[Exercise]
Upon reaching the line containing "[Instagram] (985, 16)", output that line and all remaining lines exactly, through the end of the entries, and output nothing before it.

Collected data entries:
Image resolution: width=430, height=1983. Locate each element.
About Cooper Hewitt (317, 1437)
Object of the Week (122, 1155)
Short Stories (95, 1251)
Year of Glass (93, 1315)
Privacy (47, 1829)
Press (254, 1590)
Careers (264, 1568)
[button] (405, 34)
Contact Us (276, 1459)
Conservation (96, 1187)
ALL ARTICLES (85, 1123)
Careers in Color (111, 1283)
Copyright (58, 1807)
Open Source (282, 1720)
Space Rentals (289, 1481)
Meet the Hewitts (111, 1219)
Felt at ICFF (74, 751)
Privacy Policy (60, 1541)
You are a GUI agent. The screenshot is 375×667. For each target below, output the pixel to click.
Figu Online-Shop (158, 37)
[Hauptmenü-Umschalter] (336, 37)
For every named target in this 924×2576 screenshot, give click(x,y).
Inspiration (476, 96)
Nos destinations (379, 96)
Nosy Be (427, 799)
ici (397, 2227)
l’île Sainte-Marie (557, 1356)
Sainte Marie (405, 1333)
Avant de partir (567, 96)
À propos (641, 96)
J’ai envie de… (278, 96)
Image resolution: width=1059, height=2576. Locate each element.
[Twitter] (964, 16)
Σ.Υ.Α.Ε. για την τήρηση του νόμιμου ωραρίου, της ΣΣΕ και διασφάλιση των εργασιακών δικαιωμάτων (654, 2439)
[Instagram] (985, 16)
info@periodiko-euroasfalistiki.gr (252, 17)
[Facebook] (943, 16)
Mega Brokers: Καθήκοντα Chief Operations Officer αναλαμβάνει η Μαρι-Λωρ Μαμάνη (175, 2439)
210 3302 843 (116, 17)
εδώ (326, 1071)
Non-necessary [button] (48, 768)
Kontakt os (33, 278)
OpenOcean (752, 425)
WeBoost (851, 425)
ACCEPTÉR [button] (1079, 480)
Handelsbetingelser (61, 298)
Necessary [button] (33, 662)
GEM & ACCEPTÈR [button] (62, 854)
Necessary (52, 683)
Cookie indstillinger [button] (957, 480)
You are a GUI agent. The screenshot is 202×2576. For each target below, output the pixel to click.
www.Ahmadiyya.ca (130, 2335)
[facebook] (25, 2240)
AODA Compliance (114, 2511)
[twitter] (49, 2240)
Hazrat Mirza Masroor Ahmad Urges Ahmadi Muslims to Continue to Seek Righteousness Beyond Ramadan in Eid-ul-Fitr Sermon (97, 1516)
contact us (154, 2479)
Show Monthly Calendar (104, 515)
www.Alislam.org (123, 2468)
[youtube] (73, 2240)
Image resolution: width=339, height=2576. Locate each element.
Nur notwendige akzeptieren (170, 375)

[Solution below]
[Instagram] (985, 16)
info@periodiko-euroasfalistiki.gr (252, 17)
[Facebook] (943, 16)
Mega Brokers: Καθήκοντα Chief Operations Officer αναλαμβάνει η Μαρι-Λωρ Μαμάνη (175, 2439)
210 3302 843 (116, 17)
εδώ (326, 1071)
Non-necessary [button] (48, 768)
Kontakt os (33, 278)
OpenOcean (752, 425)
WeBoost (851, 425)
ACCEPTÉR [button] (1079, 480)
Handelsbetingelser (61, 298)
Necessary [button] (33, 662)
GEM & ACCEPTÈR [button] (62, 854)
Necessary (52, 683)
Cookie indstillinger [button] (957, 480)
You are a GUI agent. The screenshot is 202×2576. For each target below, output the pixel to click.
www.Ahmadiyya.ca (130, 2335)
[facebook] (25, 2240)
AODA Compliance (114, 2511)
[twitter] (49, 2240)
Hazrat Mirza Masroor Ahmad Urges Ahmadi Muslims to Continue to Seek Righteousness Beyond Ramadan in Eid-ul-Fitr Sermon (97, 1516)
contact us (154, 2479)
Show Monthly Calendar (104, 515)
www.Alislam.org (123, 2468)
[youtube] (73, 2240)
Image resolution: width=339, height=2576. Locate each element.
Nur notwendige akzeptieren (170, 375)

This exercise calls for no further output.